A giant sinkhole has opened up in Mexico and continues to grow, threatening to swallow a nearby house.
The 60ft deep and 300ft wide hole in Santa María Zacatepec, Puebla state, is rapidly expanding close to a large farmhouse.
When it was first spotted last weekend, the hole measured just 15ft in diameter. A family living nearby noticed it had begun to grow suddenly after hearing a loud thud.
“It is a matter of enormous risk,” the state governor Miguel Barbosa Huerta said at a press conference this week.
He added: “People have been evacuated from the house that is now teetering at the rim of the sinkhole, and locals have been asked by the authorities to stay away from the area.”
The family living in the nearby house said they now face the prospect of losing everything.
“At 6 o’clock we heard thunder and we did not think this was it, and then my in-laws realized it. When I got closer, I saw that the earth sank and how the water was bubbling and I panicked,” Magdalena Sánchez told AP.

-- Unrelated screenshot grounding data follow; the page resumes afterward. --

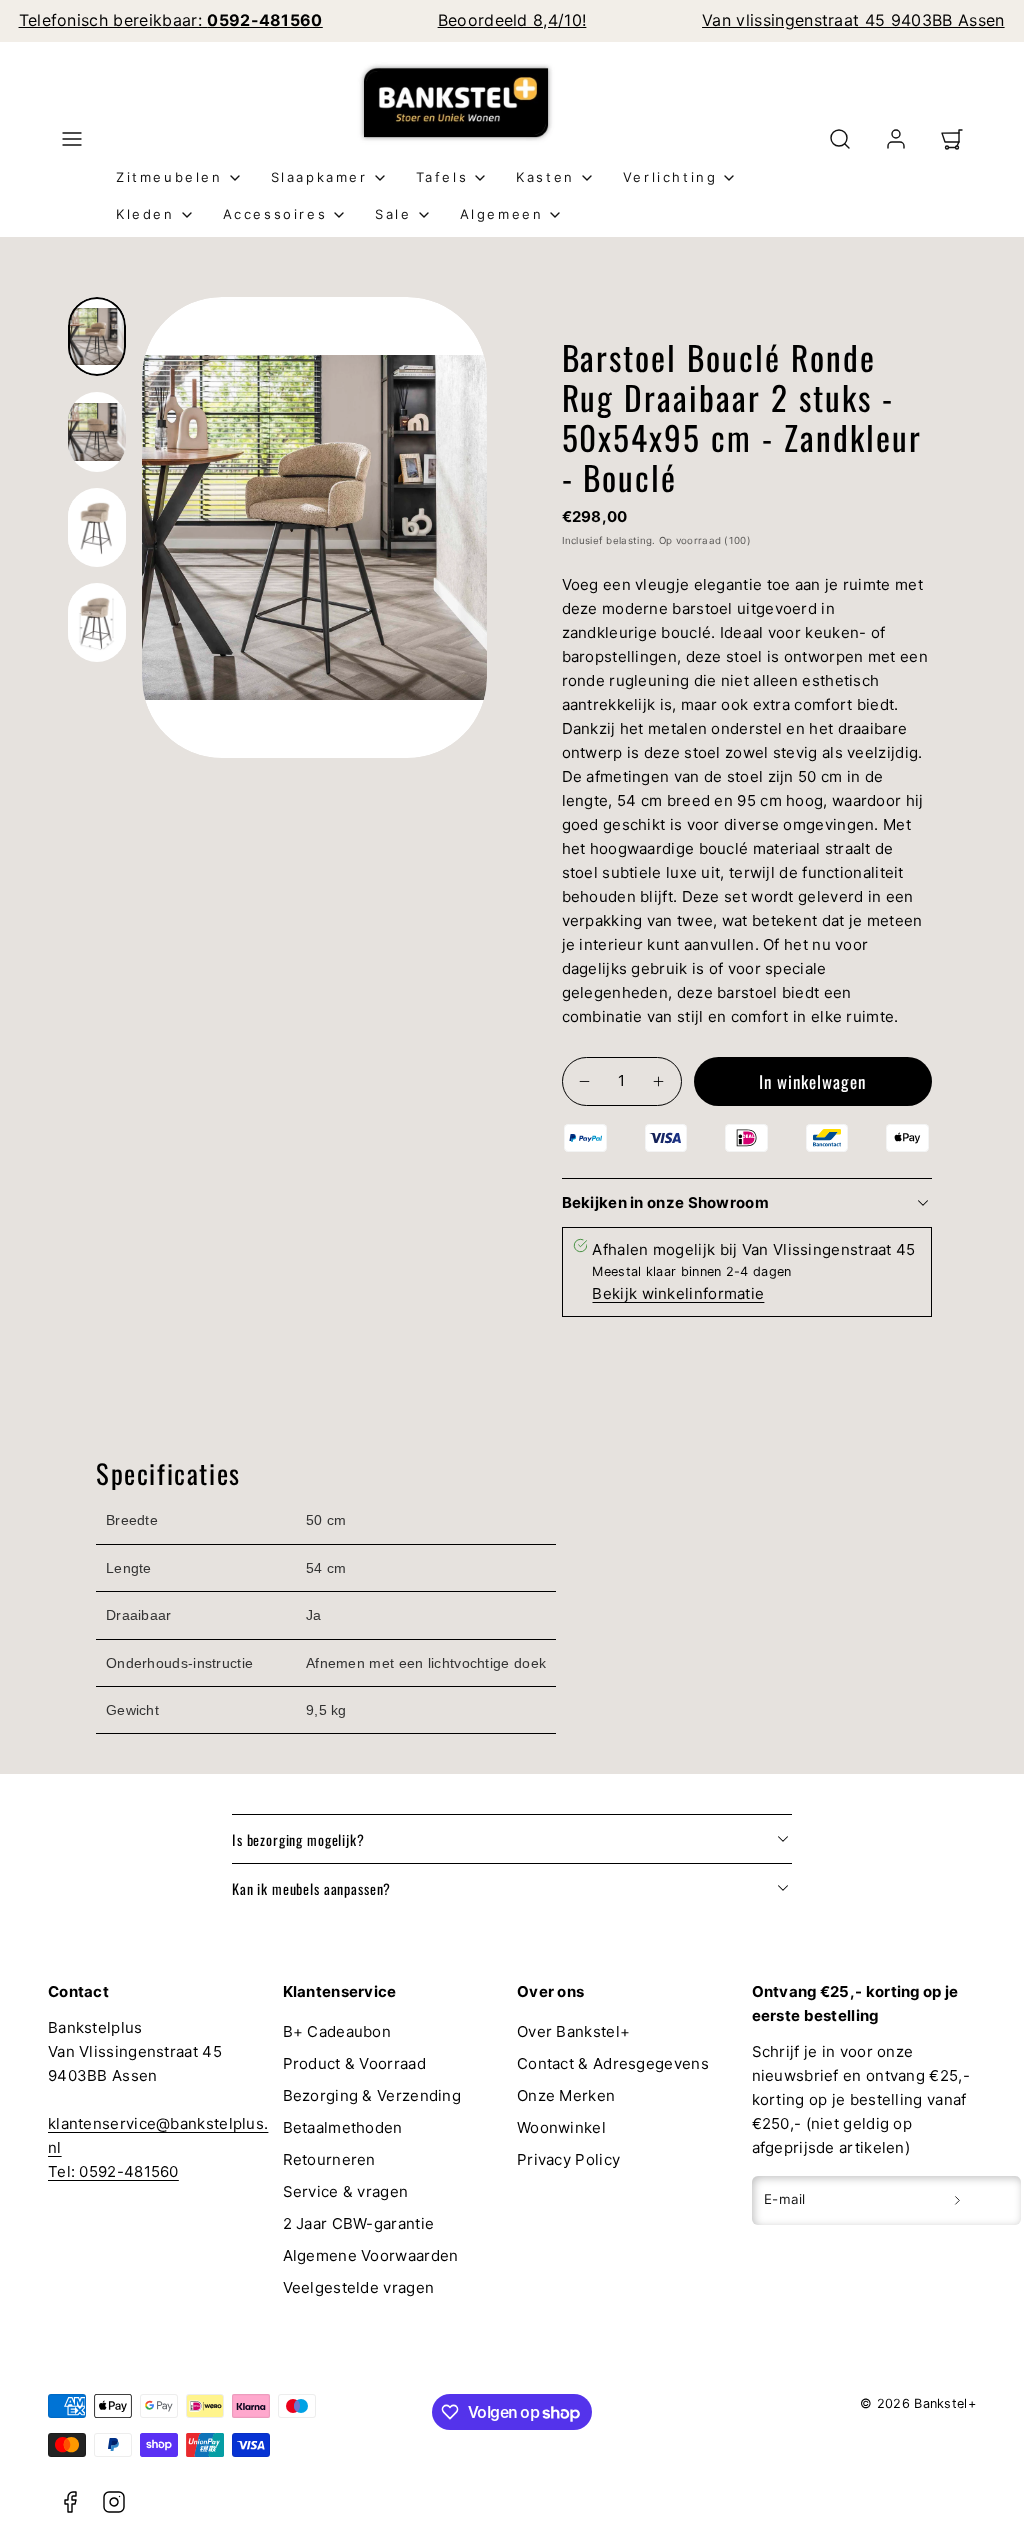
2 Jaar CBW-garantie (359, 2223)
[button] (72, 139)
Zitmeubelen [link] (169, 177)
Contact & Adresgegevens (613, 2063)
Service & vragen (346, 2191)
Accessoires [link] (275, 214)
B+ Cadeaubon (337, 2031)
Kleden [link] (145, 214)
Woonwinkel (561, 2127)
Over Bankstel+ (573, 2031)
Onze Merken (566, 2095)
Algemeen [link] (502, 214)
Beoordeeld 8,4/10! (512, 20)
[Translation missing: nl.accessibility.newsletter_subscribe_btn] (957, 2200)
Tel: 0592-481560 (113, 2171)
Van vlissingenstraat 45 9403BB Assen (853, 20)
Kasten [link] (545, 177)
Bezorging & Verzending (372, 2095)
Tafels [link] (442, 177)
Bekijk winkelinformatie (678, 1293)
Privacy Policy (568, 2159)
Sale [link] (393, 214)
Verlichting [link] (670, 177)
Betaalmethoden (343, 2127)
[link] (896, 139)
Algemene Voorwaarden (371, 2255)
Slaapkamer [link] (319, 177)
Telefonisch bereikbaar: (171, 20)
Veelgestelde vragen (359, 2287)
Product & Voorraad (354, 2063)
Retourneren (329, 2159)
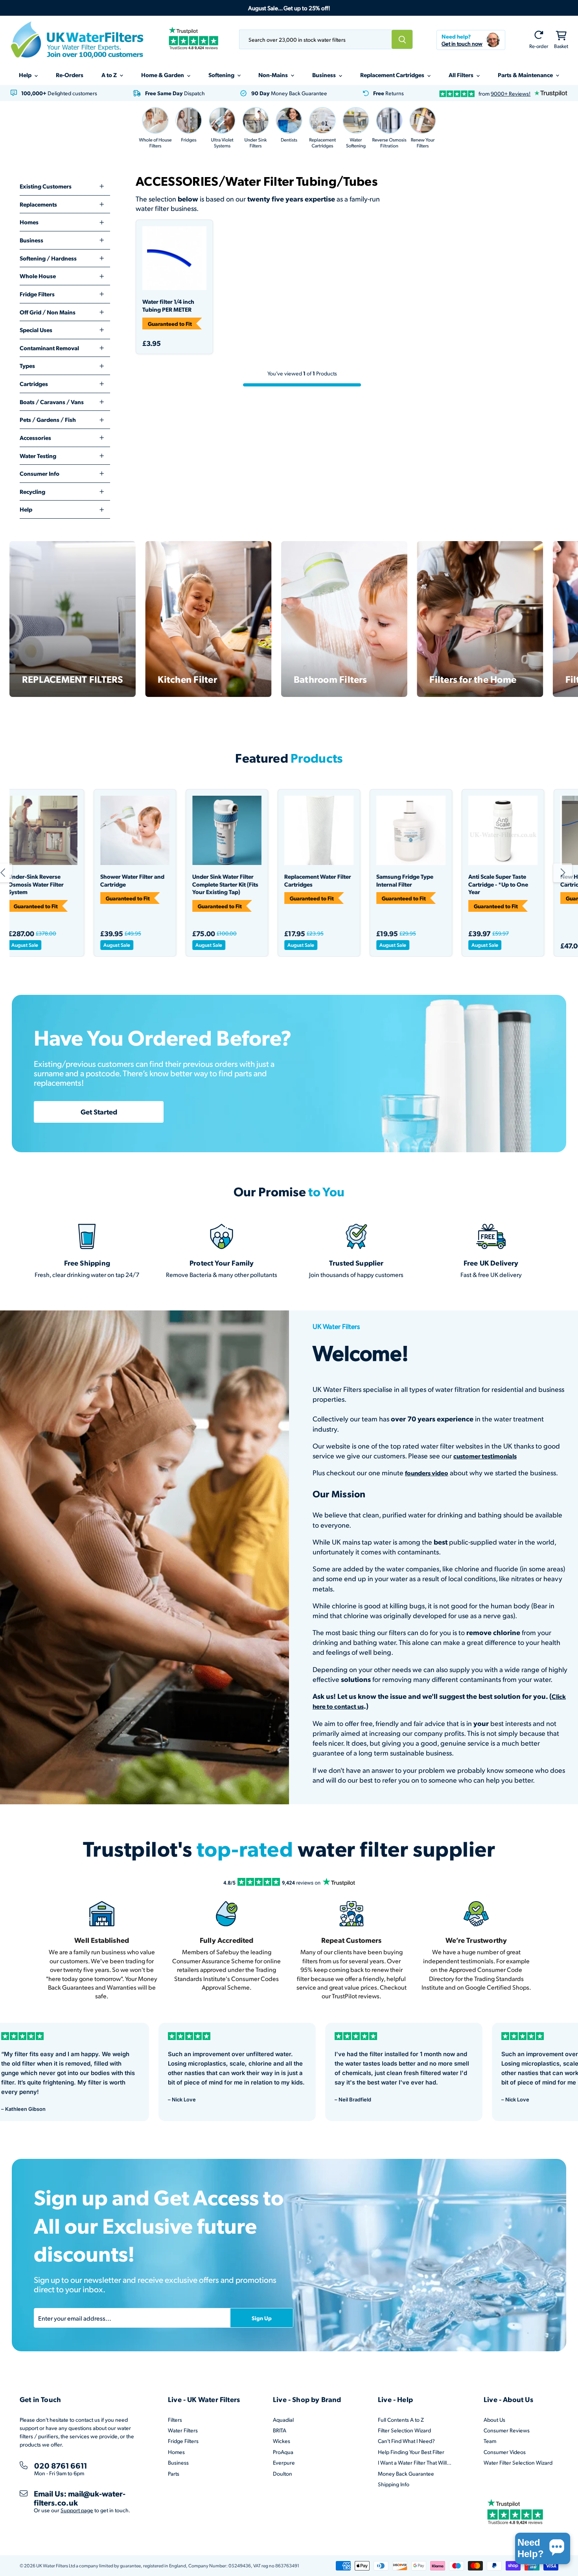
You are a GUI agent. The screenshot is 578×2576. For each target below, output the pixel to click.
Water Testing (38, 456)
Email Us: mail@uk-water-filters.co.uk (79, 2498)
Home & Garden (163, 75)
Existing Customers (46, 186)
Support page (77, 2510)
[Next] (562, 872)
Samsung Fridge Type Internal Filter (180, 880)
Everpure (284, 2462)
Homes (29, 222)
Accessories (35, 438)
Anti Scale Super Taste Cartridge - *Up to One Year (274, 884)
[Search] (402, 39)
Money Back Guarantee (406, 2473)
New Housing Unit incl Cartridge (365, 880)
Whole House (38, 276)
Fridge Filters (37, 294)
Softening (222, 75)
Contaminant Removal (49, 348)
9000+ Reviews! (510, 93)
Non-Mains (273, 75)
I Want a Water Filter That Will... (414, 2462)
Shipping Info (393, 2484)
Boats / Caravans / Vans (52, 402)
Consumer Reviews (507, 2430)
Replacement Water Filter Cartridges (93, 880)
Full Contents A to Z (401, 2419)
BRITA (279, 2430)
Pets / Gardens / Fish (48, 419)
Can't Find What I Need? (406, 2440)
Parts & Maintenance (526, 75)
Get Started (99, 1111)
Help (26, 75)
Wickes (281, 2440)
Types (27, 366)
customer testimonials (485, 1456)
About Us (494, 2419)
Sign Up (262, 2317)
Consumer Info (39, 473)
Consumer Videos (505, 2451)
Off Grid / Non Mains (47, 312)
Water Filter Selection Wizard (518, 2462)
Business (324, 75)
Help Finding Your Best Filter (411, 2451)
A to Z (109, 75)
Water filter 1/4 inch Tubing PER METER (168, 305)
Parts (173, 2473)
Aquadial (283, 2419)
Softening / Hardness (48, 258)
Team (490, 2440)
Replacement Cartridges (392, 75)
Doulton (282, 2473)
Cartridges (34, 384)
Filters (175, 2419)
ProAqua (283, 2451)
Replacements (38, 204)
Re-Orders (69, 75)
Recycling (32, 491)
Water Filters (183, 2430)
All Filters (462, 75)
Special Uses (36, 330)
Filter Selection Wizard (404, 2430)
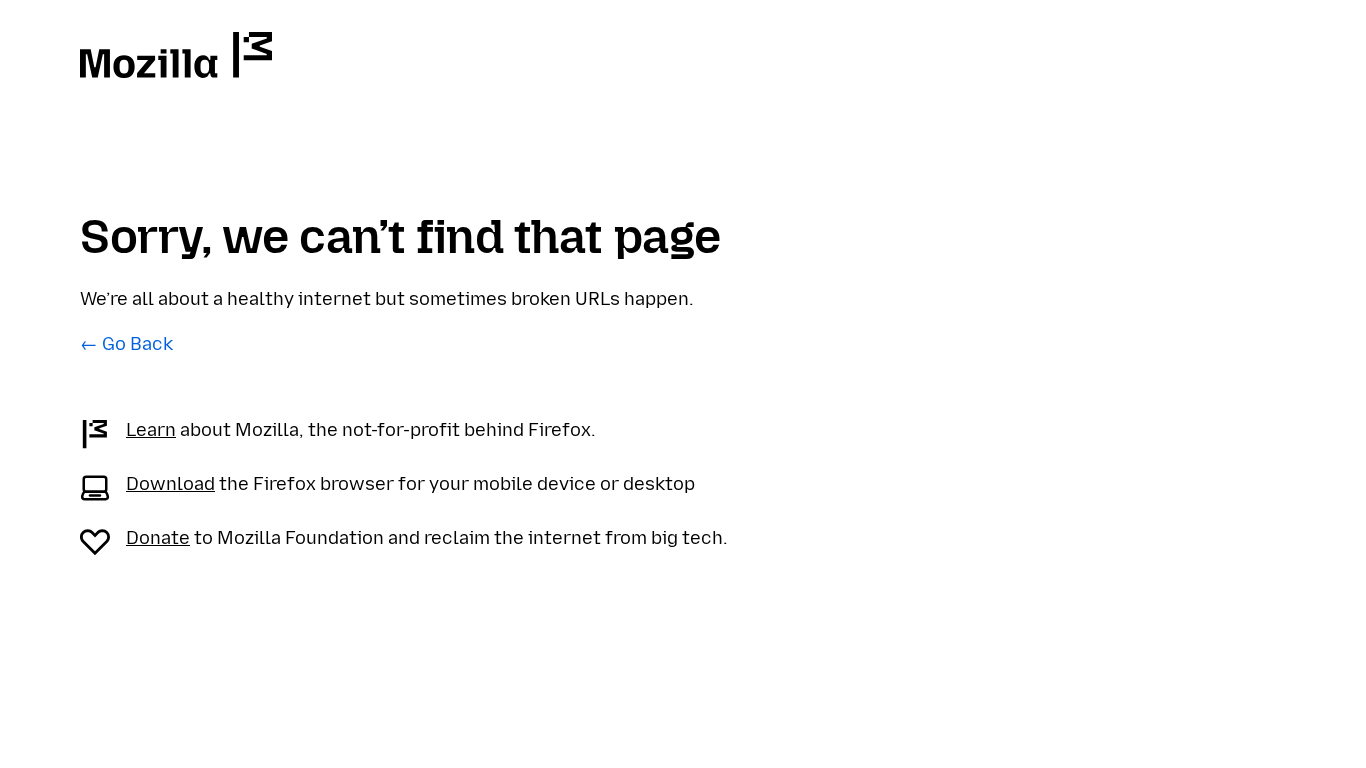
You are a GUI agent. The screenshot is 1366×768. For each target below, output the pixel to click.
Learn (151, 430)
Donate (158, 538)
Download (170, 484)
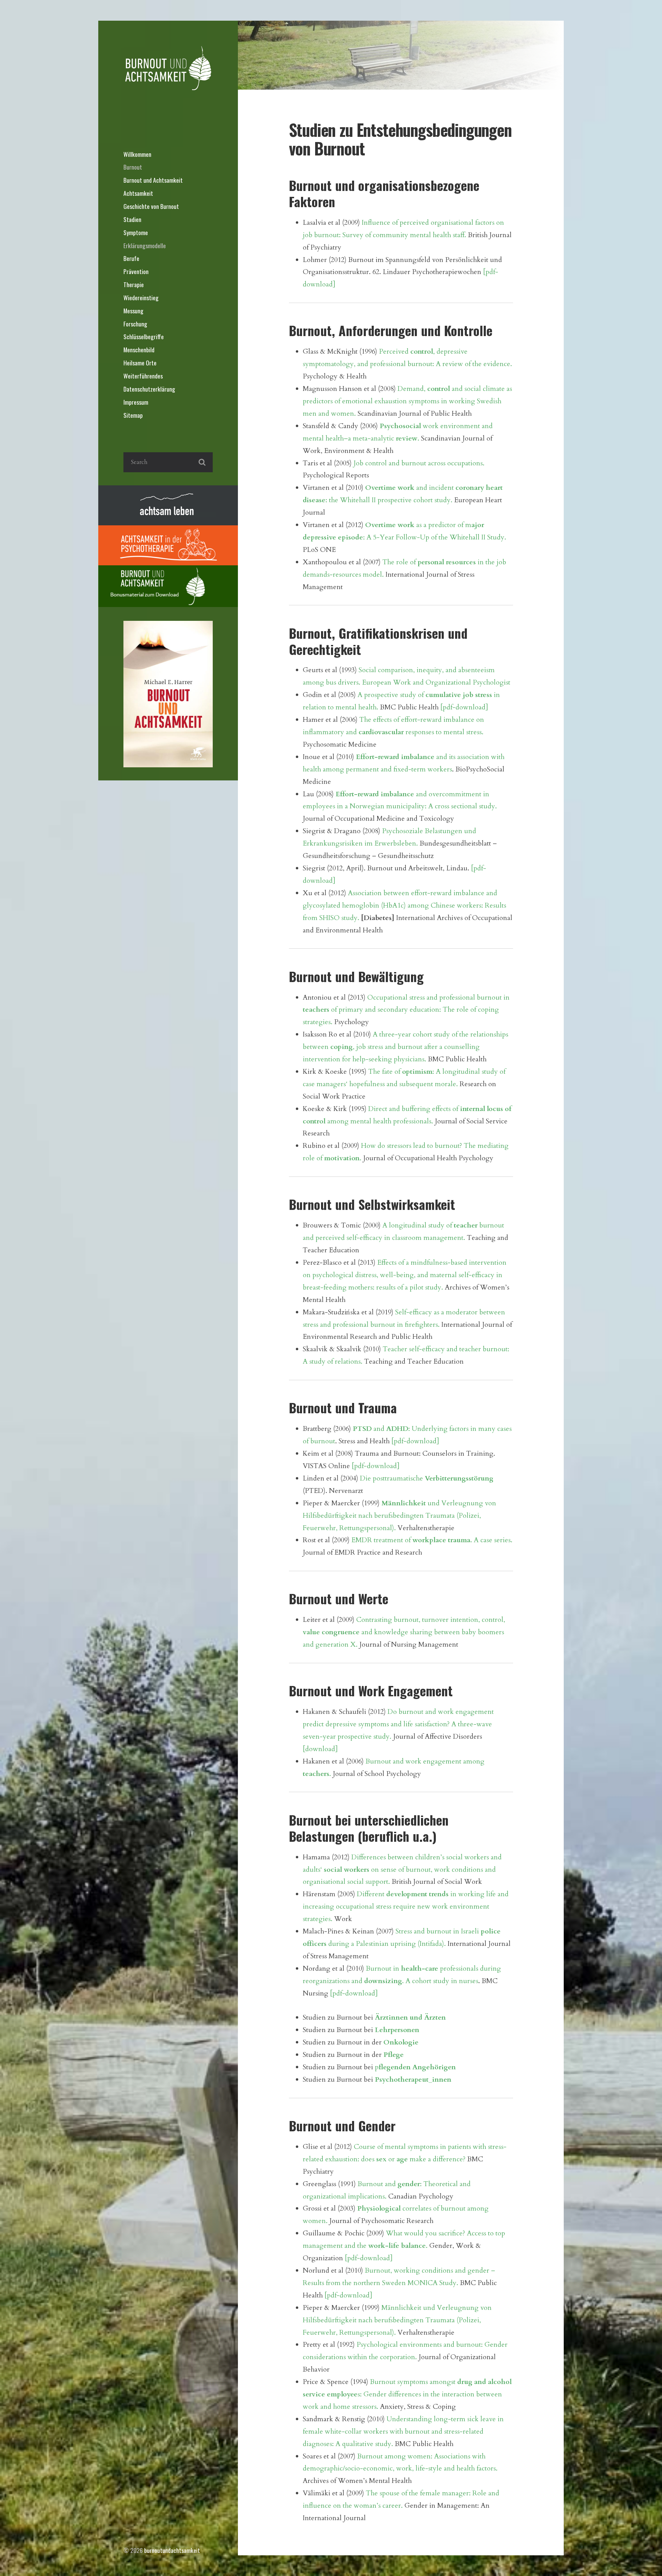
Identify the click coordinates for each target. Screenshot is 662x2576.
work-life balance (397, 2245)
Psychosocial (400, 426)
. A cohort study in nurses (440, 1981)
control (421, 351)
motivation (342, 1158)
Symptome (135, 232)
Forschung (135, 323)
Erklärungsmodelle (144, 245)
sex (381, 2159)
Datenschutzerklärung (149, 388)
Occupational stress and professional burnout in (438, 997)
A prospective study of (391, 694)
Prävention (136, 271)
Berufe (131, 258)
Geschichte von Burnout (151, 206)
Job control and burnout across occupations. (418, 463)
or (392, 2159)
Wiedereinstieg (141, 297)
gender (409, 2184)
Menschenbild (138, 349)
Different (371, 1894)
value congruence (331, 1632)
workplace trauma (441, 1540)
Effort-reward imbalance (395, 756)
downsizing (383, 1981)
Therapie (133, 284)
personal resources (447, 562)
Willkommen (137, 154)
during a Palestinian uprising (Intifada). (386, 1943)
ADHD (397, 1428)
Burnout (132, 166)
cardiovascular (381, 732)
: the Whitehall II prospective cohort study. (388, 500)
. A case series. (491, 1540)
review (407, 438)
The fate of (385, 1071)
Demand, (412, 388)
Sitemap (133, 415)
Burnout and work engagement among (424, 1761)
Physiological (379, 2208)
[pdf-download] (464, 707)
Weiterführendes (143, 375)
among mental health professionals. (379, 1121)
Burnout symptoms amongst (413, 2381)
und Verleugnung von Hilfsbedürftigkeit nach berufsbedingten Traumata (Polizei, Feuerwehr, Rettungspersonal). (399, 1515)
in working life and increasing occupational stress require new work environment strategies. (406, 1906)
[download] (320, 1749)
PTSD (362, 1428)
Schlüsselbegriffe (143, 336)
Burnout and (378, 2184)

“We have nothing. We’re not from here. We have no relatives. We’re alone,” added Heriberto Sánchez, who is from the state of Veracruz.
Beatriz Manrique, environmental secretary for the Mexico region, said the reason for the sinkhole could be because of softening of the soil over time or due to the extraction of groundwater.
“We think that it might be a combination of two factors: the softening of the field, the whole area was being cultivated, as well as the extraction of groundwater, which softens the subsoil,” she said.
Locals believe the farmland was situated over what used to be a large pond, known locally as a jaguey.
Sinkholes are more commonly seen after powerful seismic activity, occurring when the ground becomes too weak to support the land above it.
The governor promised the public that the government was aware of the situation and that so far no one had been harmed.